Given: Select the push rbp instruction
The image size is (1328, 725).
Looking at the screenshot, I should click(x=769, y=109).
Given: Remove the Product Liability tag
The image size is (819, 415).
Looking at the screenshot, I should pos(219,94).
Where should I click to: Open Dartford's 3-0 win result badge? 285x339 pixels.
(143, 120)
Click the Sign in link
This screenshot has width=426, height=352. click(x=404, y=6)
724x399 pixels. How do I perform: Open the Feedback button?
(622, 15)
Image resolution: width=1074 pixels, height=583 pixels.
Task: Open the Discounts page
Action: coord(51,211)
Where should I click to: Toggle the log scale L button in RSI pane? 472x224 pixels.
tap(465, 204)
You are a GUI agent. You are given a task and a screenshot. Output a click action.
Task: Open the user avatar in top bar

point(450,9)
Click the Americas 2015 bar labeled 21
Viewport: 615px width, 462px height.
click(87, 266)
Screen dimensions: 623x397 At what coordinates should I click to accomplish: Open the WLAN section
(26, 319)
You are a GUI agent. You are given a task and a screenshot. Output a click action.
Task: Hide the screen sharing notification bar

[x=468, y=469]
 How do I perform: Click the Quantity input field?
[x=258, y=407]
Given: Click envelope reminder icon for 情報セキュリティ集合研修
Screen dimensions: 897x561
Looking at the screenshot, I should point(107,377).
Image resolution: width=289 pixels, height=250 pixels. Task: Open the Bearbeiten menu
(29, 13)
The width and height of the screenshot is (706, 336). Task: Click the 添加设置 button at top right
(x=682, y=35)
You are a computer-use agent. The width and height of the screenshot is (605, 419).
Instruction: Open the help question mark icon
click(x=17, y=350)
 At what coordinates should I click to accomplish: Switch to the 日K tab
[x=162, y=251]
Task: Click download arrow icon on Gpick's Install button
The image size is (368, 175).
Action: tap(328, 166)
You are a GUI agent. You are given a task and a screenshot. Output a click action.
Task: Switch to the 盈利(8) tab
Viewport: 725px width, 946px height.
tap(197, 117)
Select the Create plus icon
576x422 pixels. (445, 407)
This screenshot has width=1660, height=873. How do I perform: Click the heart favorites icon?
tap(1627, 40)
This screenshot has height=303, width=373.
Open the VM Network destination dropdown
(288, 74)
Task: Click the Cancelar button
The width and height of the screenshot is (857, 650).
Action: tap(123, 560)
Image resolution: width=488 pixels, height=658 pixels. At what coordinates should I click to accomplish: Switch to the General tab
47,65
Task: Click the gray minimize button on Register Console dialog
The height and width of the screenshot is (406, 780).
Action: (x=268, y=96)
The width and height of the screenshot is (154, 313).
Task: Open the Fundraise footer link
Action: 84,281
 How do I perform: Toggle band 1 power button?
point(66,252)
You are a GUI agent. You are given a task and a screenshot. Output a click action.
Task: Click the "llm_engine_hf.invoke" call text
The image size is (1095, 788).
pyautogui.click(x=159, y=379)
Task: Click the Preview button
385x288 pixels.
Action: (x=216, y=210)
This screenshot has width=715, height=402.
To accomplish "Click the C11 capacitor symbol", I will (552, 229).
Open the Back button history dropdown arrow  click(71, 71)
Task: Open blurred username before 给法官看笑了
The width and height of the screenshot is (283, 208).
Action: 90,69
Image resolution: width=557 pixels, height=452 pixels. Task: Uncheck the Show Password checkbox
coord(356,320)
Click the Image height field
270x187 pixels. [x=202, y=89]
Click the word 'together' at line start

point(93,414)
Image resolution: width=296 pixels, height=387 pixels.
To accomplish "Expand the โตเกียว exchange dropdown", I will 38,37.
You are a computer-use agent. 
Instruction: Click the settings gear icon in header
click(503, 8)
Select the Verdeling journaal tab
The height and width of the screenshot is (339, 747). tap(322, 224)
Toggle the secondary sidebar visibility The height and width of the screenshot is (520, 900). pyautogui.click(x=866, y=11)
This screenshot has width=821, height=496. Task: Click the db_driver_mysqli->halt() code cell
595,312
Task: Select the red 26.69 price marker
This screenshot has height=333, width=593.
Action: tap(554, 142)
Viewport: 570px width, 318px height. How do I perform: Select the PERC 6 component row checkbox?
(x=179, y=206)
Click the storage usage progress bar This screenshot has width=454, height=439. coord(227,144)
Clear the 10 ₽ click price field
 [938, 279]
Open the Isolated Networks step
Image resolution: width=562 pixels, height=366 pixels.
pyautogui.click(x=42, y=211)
+---+
Exercise instructions =
Find how many lines contain "computer" in the data. Write that number and nothing else.

Written solution =
2